Extract each line below that contains the word "Select".

**** RECORD LIST

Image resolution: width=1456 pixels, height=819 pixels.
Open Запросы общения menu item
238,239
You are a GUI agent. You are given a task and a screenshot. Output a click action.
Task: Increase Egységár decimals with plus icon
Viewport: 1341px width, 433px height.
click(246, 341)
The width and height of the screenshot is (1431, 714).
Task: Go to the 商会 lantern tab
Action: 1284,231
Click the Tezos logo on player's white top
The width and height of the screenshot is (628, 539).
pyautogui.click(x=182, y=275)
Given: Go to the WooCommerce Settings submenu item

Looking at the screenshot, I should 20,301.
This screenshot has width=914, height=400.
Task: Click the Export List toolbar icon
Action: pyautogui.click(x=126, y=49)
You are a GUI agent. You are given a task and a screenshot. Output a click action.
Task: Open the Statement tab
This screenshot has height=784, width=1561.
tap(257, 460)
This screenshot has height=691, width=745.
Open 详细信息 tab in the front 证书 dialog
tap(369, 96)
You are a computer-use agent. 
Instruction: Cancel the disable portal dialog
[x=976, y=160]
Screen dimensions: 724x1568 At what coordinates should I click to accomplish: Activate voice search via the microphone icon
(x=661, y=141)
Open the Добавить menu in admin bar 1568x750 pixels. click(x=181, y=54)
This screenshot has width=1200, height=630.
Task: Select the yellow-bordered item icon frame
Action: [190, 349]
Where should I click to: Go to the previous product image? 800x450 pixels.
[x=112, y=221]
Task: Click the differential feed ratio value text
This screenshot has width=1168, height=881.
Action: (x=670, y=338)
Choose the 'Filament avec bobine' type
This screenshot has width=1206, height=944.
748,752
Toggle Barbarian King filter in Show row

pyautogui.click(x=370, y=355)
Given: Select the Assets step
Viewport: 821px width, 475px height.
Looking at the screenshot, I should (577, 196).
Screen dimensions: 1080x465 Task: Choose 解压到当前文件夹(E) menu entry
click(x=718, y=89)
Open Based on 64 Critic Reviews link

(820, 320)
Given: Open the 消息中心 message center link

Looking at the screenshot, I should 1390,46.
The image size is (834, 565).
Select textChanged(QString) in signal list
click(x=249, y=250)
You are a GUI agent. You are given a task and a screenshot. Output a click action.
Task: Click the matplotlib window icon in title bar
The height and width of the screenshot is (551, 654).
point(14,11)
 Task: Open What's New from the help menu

********

# THE REPLY
Task: Select the yellow-bordered item icon frame
Given: Select the Assets step
Select textChanged(QString) in signal list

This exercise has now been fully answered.